(Task directions): Filter the listing below down to the lines containing the word "computer".

(Records to process):
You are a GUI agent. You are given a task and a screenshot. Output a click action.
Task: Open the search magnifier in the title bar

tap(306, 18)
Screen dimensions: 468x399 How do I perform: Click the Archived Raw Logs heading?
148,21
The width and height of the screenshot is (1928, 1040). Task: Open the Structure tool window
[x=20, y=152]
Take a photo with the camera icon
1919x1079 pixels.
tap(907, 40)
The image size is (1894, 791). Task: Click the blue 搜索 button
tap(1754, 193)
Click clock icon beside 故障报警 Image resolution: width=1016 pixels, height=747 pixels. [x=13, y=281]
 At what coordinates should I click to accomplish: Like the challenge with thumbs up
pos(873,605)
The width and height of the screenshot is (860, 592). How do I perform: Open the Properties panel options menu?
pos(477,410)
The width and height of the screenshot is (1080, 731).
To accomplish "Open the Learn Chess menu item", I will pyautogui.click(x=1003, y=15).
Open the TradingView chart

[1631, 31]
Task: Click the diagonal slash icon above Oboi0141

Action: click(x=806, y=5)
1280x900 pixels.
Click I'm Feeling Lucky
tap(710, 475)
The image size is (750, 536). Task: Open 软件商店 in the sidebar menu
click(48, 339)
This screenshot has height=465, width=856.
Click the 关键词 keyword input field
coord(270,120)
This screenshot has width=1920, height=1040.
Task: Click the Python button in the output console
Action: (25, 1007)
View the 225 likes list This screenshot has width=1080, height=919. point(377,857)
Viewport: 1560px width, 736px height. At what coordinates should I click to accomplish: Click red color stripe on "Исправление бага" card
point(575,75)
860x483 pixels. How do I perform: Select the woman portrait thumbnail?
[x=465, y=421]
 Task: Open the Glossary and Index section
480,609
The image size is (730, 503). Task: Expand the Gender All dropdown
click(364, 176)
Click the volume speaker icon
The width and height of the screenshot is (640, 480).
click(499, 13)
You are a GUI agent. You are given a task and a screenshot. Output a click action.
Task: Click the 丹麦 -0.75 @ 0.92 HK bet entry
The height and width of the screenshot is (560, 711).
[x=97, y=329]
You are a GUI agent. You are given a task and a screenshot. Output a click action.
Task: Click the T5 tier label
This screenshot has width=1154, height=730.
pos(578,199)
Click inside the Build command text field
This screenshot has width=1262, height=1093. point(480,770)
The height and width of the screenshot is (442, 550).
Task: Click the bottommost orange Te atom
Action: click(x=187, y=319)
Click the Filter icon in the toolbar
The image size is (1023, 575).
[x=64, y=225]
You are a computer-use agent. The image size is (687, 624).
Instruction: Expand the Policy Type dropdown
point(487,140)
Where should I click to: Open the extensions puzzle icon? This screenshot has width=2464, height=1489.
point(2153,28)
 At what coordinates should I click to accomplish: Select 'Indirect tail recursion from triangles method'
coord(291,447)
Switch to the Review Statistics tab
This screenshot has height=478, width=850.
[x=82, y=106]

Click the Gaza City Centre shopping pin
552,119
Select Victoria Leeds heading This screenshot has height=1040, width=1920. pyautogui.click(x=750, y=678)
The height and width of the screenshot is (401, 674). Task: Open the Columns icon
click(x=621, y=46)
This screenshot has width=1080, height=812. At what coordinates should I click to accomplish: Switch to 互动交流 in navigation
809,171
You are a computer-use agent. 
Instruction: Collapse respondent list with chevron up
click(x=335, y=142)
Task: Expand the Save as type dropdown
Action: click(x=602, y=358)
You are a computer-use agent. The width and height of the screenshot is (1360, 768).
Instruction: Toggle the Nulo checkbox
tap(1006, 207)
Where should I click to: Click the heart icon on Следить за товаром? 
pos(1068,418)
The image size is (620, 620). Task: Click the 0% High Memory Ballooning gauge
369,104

(Problem solution):
You are a computer-use agent. The image size is (687, 624).
You are a computer-use agent. 
You are a computer-use agent. The width and height of the screenshot is (1360, 768).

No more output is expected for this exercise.